The tasks:
1 – In the text on the 2023 Primera B de Chile season, which league positions qualify for the Liguilla play-off?
2 – Extend the text on the 2023 Primera B de Chile season past its final sentence.

Extracted text:
The 2023 Primera B de Chile, also known as Campeonato Ascenso Betsson 2023 for sponsorship purposes, is the 69th season of the Primera B de Chile, Chile's second-tier football league. The fixture for the season was announced on 11 January 2023, with the competition starting on 10 February and ending in November 2023.

Format
The 16 participating teams will play each other in a double round-robin tournament (once at home and once away) for a total of 30 matches, with the top team at the end of the 30 rounds winning the championship as well as promotion to the Campeonato Nacional for the following season. The play-off tournament to decide the second promoted team (Liguilla) will be expanded from five to seven teams, which will be the ones placing from second to eighth place, and the league runners-up will receive a bye to the semi-finals. The playoffs winning team will the second and last promoted team to the top flight for the following season. The bottom-placed team at the end of the regular season will be relegated to the Segunda División Profesional.

Given information:

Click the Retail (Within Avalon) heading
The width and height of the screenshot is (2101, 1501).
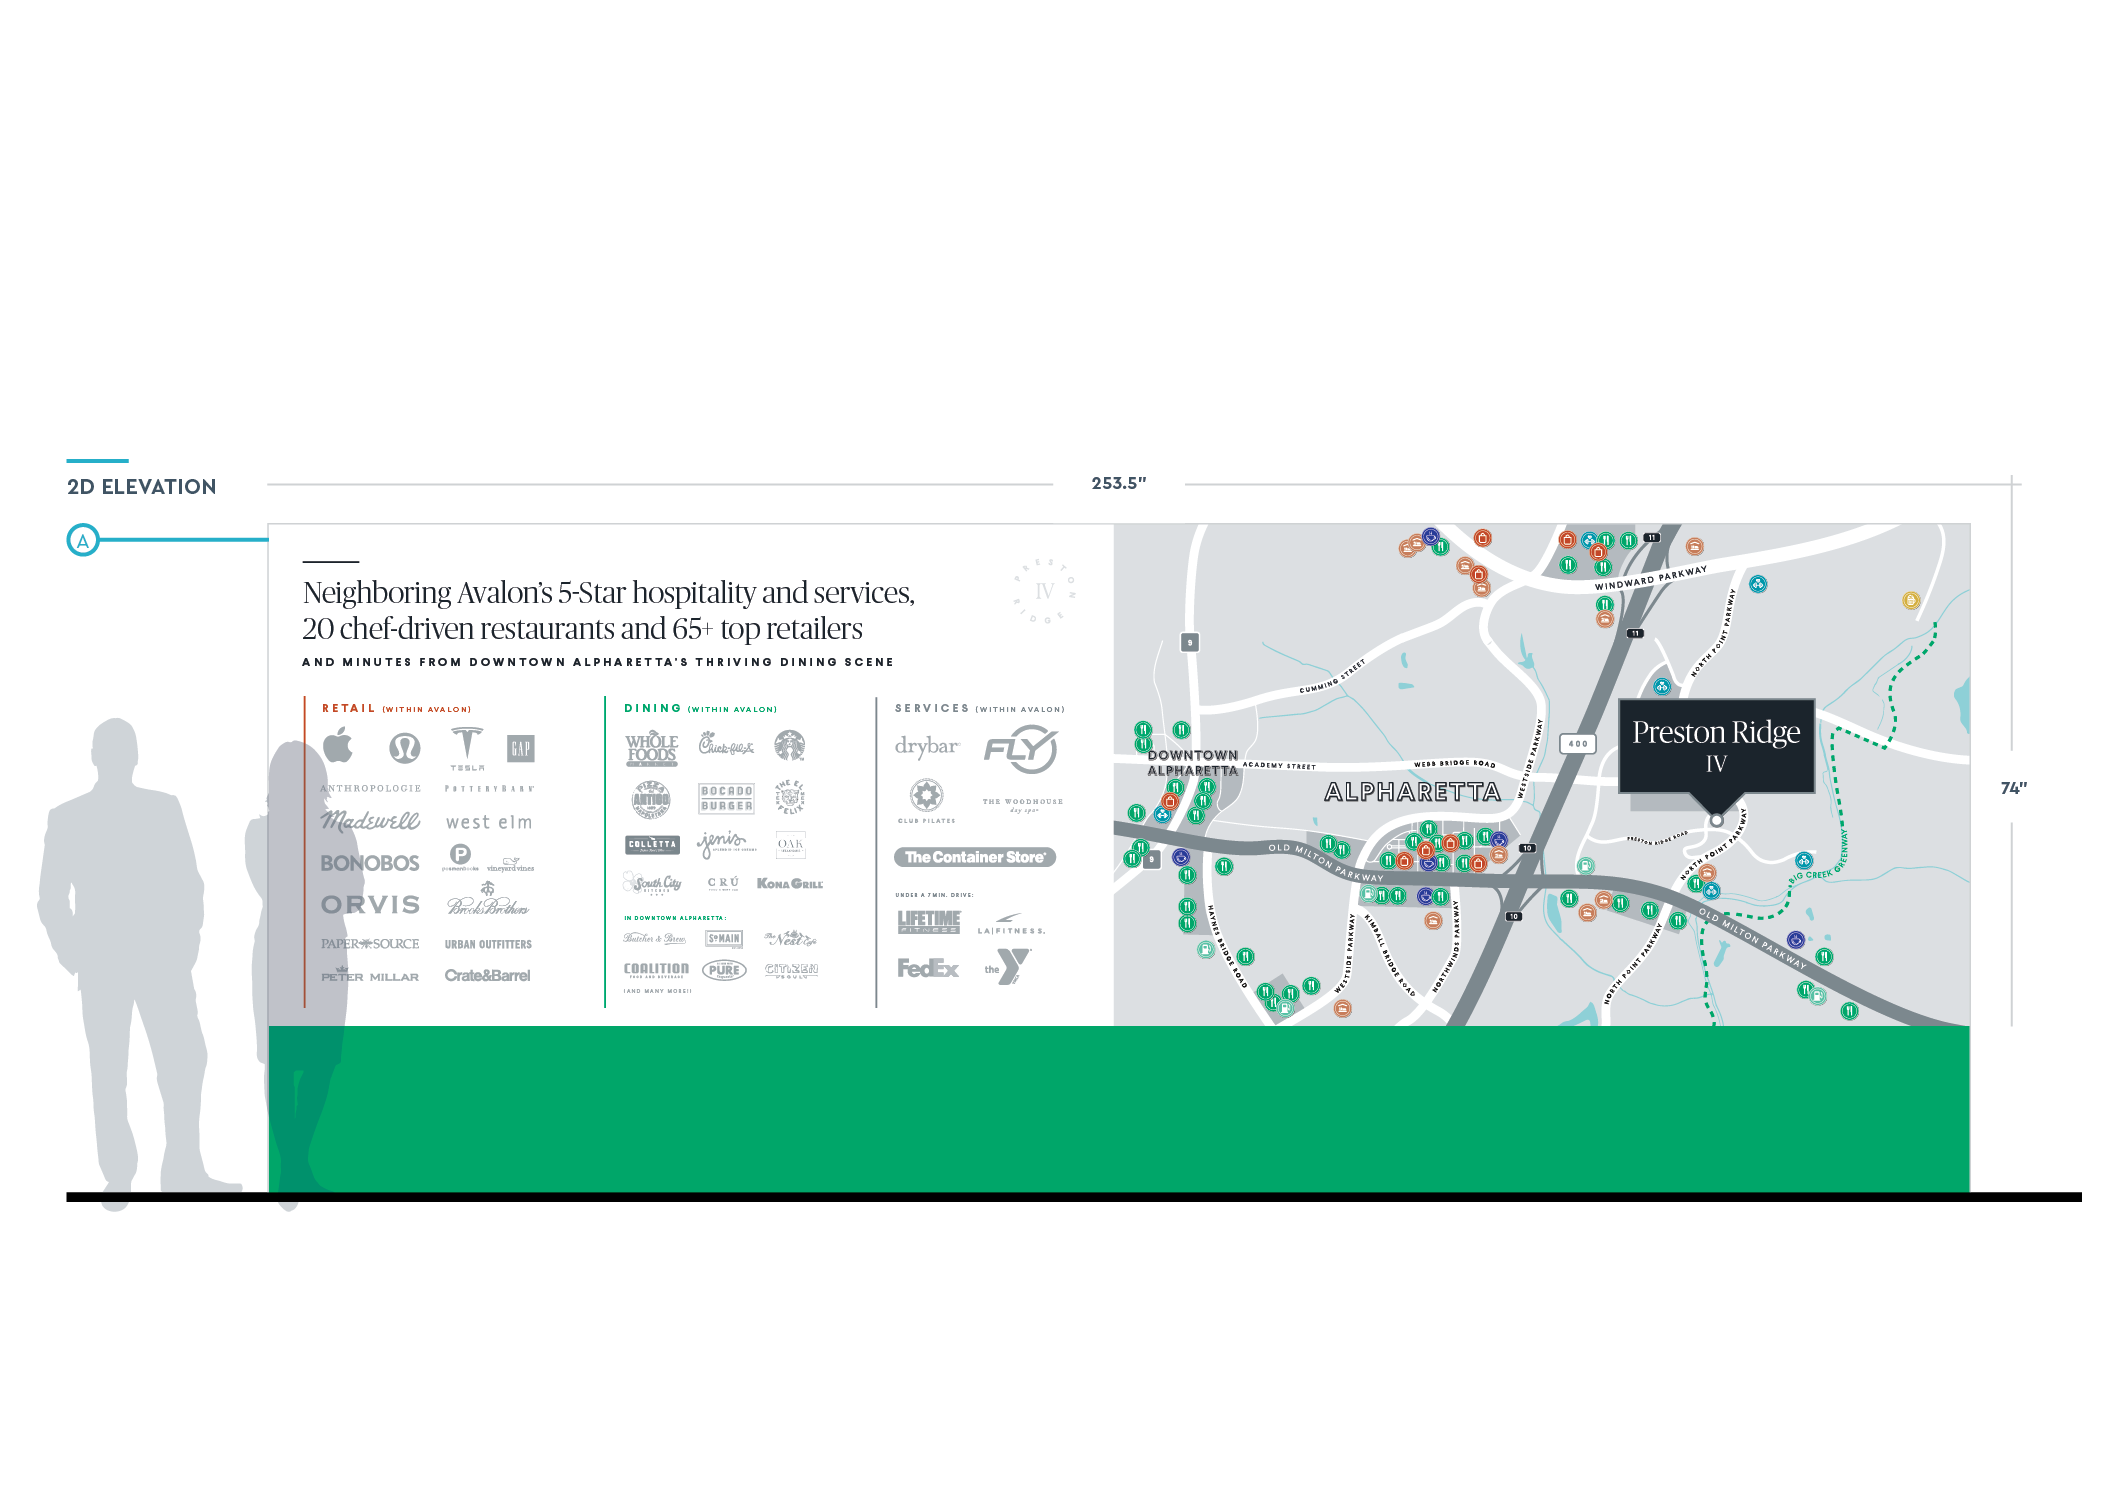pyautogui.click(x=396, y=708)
==
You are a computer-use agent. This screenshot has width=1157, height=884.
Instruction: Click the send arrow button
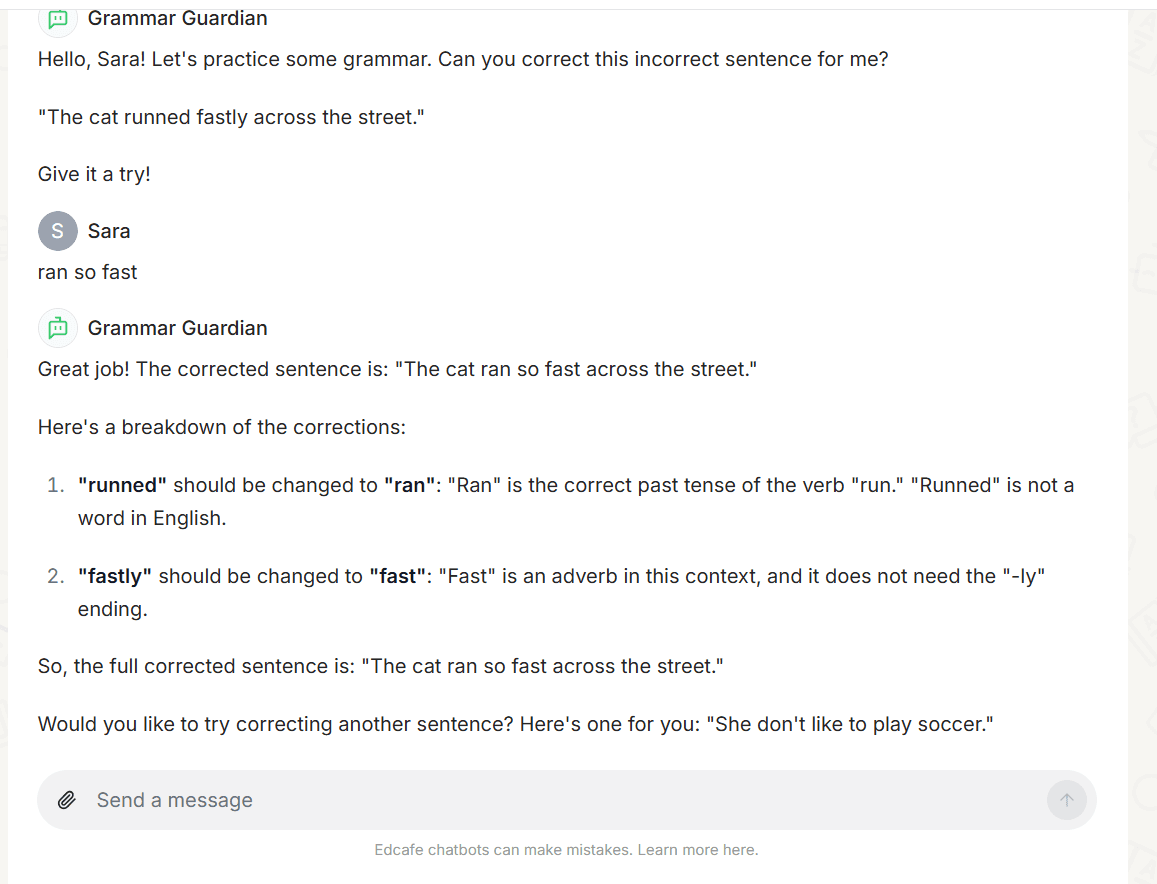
==
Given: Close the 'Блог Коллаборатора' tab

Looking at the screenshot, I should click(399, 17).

Answers for the tasks:
1 – Second through eighth place, seven teams in all.

2 –
Teams

The tournament is played by 16 teams, 13 returning from the previous season, two relegated from the 2022 Campeonato Nacional (Deportes La Serena and Deportes Antofagasta), and the 2022 Segunda División Profesional champions San Marcos de Arica. These teams replaced Magallanes and Deportes Copiapó, who were promoted to the 2023 Campeonato Nacional, as well as Fernández Vial and Deportes Melipilla, both relegated to Segunda División for this season.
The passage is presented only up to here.